VS Code terminal colors are screwy

2020-03-20 04:34发布

问题:

I'm using the default theme. The terminal's colors are impossible to read, make no sense, and are inconsistent. I've tried switching themes but they're terrible in all the themes.

Here's what it looks like in the default. Are you able to read my yellow input against the gray background? And why isn't there a black background everywhere?

I realize there are settings that can manually set the fore/background colors. But I'm thinking something is broken for me because of how screwy the terminal behaves.

For example, here's what I see when I first start the terminal, type a bunch of stuff, backspace to delete half of it, resize the terminal pane, then delete some more. Notice how some of the deleted spaces have yellow and some have gray. Also notice how the area where the CWD would be shown is all black.

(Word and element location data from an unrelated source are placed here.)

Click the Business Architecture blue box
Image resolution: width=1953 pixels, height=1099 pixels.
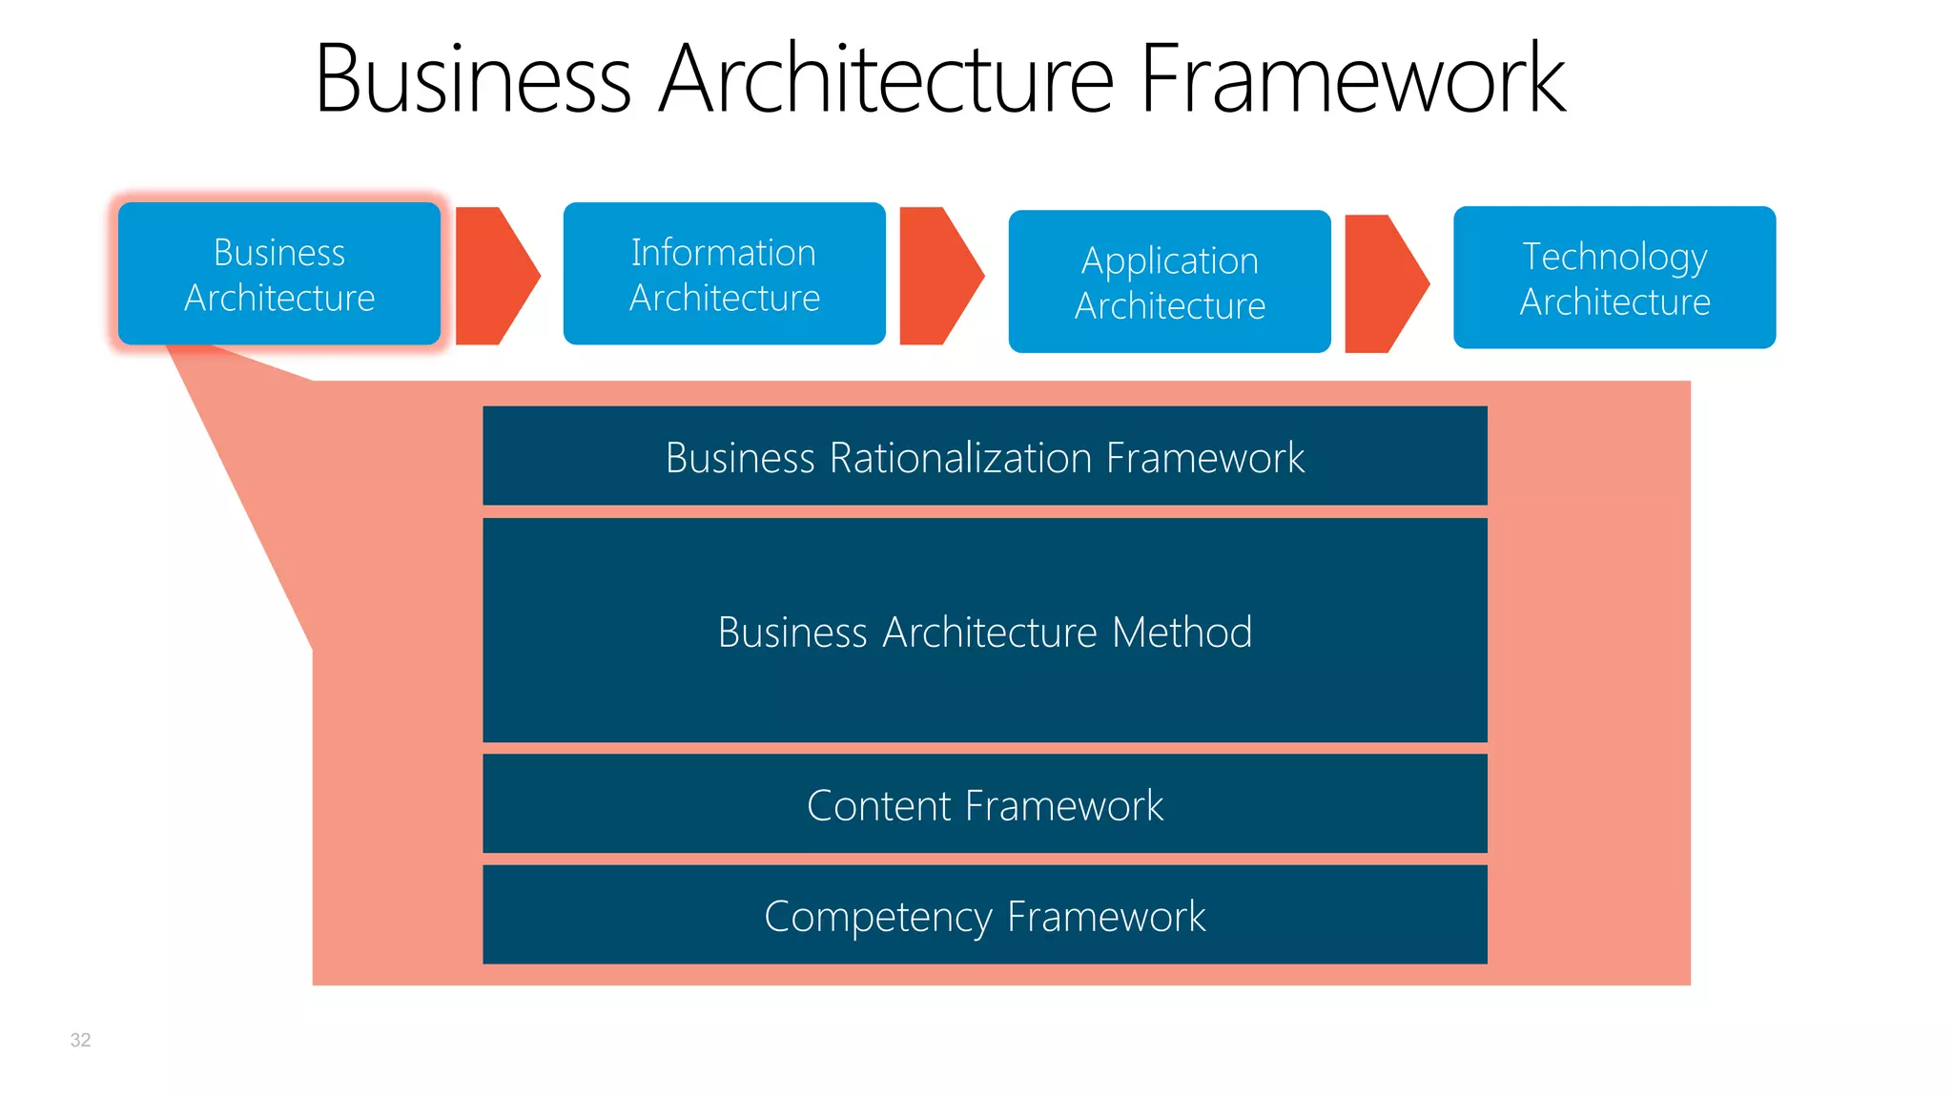278,274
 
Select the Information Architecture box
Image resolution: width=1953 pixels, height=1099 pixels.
724,274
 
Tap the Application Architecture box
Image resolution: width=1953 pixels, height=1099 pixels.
1169,281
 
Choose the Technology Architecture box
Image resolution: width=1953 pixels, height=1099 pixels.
1614,278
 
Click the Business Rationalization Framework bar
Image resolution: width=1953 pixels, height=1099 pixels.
984,456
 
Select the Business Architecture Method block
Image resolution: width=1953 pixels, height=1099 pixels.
984,631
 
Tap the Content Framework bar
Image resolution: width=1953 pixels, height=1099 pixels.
984,804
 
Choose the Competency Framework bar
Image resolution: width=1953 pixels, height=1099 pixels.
984,915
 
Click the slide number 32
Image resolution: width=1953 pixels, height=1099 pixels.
80,1040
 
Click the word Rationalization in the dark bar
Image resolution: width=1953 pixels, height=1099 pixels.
961,458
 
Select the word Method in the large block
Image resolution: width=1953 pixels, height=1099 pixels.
1182,632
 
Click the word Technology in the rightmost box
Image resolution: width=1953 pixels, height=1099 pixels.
1614,257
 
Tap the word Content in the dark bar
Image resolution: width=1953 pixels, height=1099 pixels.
878,805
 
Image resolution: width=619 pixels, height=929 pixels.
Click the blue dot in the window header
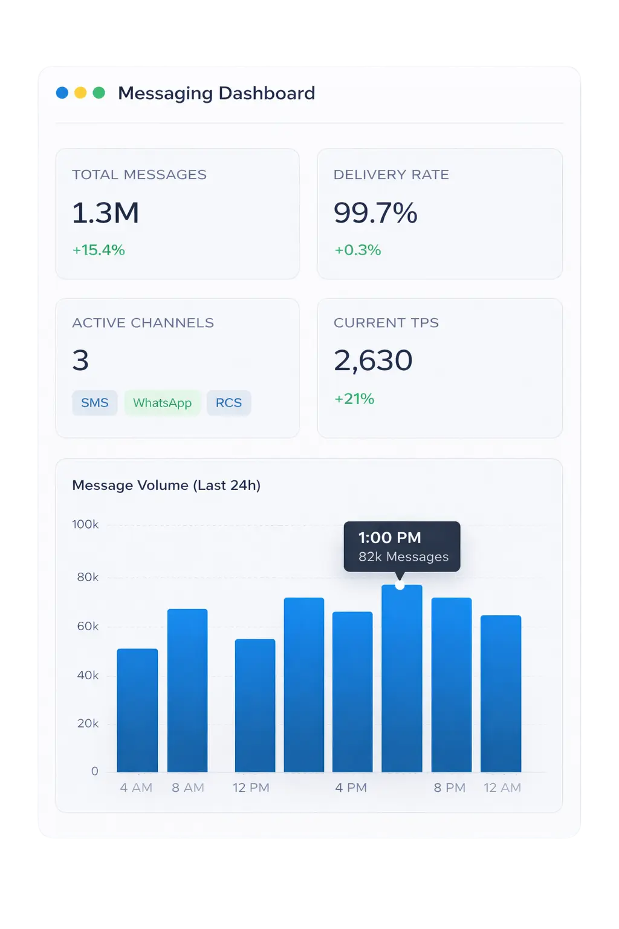click(x=62, y=93)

Here are the contents of my settings.json file:

{
    "window.zoomLevel": 0,
    "git.enableSmartCommit": true,
    "workbench.startupEditor": "newUntitledFile"
}

What needs fixing, and how?


Edit:

Just to satisfy your curiosity, I added this to my settings.json file:

"workbench.colorCustomizations": {
    "terminal.foreground": "#ffffff",
    "terminal.background": "#000000"
}

No joy:

回答1:

There might be something wrong in your console settings, you might want to remove the content of HKCU\Console in your registry. Save it before, obviously, but there shouldn't be any side effect: it'll just be recreated with the default settings.



回答2:

There are two solutions. Xavier's solution works, and mklement0's comment was also correct.

Solution #1

Do what Xavier said (and upvote his answer).

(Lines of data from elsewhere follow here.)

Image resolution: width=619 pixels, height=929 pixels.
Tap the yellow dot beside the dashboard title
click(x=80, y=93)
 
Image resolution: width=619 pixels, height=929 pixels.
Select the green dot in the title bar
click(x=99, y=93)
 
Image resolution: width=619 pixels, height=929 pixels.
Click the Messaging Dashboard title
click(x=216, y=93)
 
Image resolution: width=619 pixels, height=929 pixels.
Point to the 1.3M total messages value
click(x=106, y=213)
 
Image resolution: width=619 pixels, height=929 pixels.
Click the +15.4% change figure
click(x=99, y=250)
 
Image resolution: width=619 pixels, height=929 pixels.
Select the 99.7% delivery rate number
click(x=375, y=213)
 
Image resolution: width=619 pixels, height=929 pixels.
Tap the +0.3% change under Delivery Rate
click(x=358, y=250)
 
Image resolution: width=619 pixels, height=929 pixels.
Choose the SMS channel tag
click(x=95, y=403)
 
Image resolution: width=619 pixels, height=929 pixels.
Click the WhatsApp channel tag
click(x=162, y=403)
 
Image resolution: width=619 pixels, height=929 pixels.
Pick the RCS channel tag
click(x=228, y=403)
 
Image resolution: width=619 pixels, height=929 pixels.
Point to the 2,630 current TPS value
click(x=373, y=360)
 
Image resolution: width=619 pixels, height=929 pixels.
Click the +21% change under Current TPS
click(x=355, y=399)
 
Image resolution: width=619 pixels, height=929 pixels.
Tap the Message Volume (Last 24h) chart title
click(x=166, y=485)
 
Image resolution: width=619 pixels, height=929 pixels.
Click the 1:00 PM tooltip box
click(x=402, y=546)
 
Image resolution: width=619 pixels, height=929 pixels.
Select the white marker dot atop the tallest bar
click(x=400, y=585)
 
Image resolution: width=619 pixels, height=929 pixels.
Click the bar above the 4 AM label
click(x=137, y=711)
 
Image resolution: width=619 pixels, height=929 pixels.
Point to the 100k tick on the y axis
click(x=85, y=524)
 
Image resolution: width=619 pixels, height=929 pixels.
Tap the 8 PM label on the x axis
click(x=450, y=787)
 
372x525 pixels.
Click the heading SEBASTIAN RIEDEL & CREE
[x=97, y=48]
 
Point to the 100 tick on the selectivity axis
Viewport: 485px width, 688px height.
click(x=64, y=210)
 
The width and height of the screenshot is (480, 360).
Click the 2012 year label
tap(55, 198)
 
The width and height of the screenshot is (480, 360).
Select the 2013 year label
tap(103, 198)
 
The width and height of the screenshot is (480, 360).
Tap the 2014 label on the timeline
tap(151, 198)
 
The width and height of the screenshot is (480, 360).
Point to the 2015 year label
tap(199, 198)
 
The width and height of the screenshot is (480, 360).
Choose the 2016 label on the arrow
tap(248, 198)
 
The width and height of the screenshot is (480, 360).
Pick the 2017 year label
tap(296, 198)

But, if you don't want to mess up registry settings (or if, like me, you have lots of registry settings nestled under the HKCU\Console root), then...

Solution #2

  1. Get Windows 10 build number 18309 (or newer)
    • Join the Windows Insider Program
    • Make sure you're on a "ring" that includes a new-enough build. For me at this moment that meant joining the "fast" ring
    • Wait forever for updates to finish installing
  2. Add "terminal.integrated.windowsEnableConpty": true to your settings.json
  3. Restart terminals
  4. Upvote mklement0's comment
  5. ...
  6. Profit!


回答3:

Okay, so here's a list of all possible settings that you could tweak in your terminal window colorscheme: (source)

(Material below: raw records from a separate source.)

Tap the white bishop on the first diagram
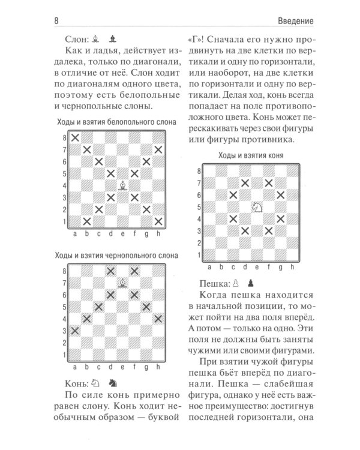point(122,185)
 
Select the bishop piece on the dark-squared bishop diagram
point(122,283)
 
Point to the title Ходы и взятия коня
point(250,155)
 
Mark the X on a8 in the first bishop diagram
point(75,138)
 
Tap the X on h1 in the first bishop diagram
point(158,220)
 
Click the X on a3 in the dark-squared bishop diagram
point(75,330)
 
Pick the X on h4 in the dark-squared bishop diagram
point(158,318)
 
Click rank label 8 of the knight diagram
point(200,171)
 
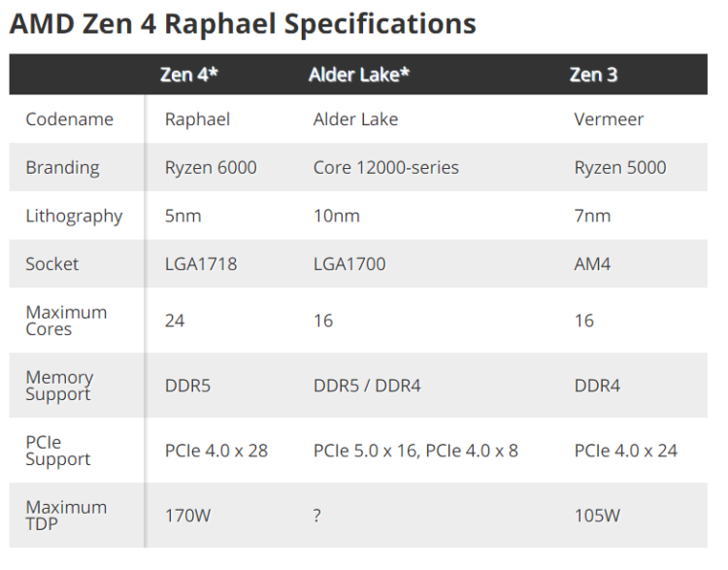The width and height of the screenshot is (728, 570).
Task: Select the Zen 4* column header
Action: pyautogui.click(x=189, y=75)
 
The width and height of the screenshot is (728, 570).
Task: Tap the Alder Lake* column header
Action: pyautogui.click(x=359, y=75)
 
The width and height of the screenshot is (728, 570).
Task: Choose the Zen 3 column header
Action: pyautogui.click(x=593, y=75)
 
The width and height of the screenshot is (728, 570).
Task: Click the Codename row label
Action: pyautogui.click(x=70, y=119)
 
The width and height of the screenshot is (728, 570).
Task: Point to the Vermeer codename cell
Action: pyautogui.click(x=609, y=119)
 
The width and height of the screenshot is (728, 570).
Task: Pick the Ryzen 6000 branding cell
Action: pyautogui.click(x=211, y=168)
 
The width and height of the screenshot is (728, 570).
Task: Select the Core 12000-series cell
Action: pyautogui.click(x=385, y=168)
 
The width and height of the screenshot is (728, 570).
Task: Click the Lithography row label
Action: pyautogui.click(x=75, y=217)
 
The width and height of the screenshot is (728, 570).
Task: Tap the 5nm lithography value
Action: pyautogui.click(x=182, y=216)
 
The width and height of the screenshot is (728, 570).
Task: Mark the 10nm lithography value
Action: pyautogui.click(x=337, y=216)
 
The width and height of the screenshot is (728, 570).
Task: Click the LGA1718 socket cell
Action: pyautogui.click(x=201, y=264)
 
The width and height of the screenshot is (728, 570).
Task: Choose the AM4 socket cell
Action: pyautogui.click(x=592, y=264)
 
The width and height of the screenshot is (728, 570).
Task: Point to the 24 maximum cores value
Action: pyautogui.click(x=175, y=320)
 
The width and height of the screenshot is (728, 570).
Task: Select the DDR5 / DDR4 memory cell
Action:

    "workbench.colorCustomizations": {
      "terminal.background":"#1D2021",
      "terminal.foreground":"#A89984",
      "terminalCursor.background":"#A89984",
      "terminalCursor.foreground":"#A89984",
      "terminal.ansiBlack":"#1D2021",
      "terminal.ansiBlue":"#0D6678",
      "terminal.ansiBrightBlack":"#665C54",
      "terminal.ansiBrightBlue":"#0D6678",
      "terminal.ansiBrightCyan":"#8BA59B",
      "terminal.ansiBrightGreen":"#95C085",
      "terminal.ansiBrightMagenta":"#8F4673",
      "terminal.ansiBrightRed":"#FB543F",
      "terminal.ansiBrightWhite":"#FDF4C1",
      "terminal.ansiBrightYellow":"#FAC03B",
      "terminal.ansiCyan":"#8BA59B",
      "terminal.ansiGreen":"#95C085",
      "terminal.ansiMagenta":"#8F4673",
      "terminal.ansiRed":"#FB543F",
      "terminal.ansiWhite":"#A89984",
      "terminal.ansiYellow":"#FAC03B"
    }

Now for me, the colors of folder names was too bright over an even brighter background color that highlighted them and I couldn't read squat (that's because of my VSCode theme called NightOwl -- :P Sarah) so I thought (wrongly) to change terminal.background and terminal.foreground properties but that refer to the entire rendered window of the terminal.

Because these properties are actually named after Ansi Escape Codes, what I was actually looking for were these properties: terminal.ansiBlue for folder name text color and terminal.ansiGreen for folder name background highlight color.

As soon as I tweaked those, my terminal was good to go. The way to do it is to just set all these settings and start removing or changing them to see which is which for your preference. K Thx Bye

Also beware that terminal.ansiGreen is used by git diff as a color to show additions.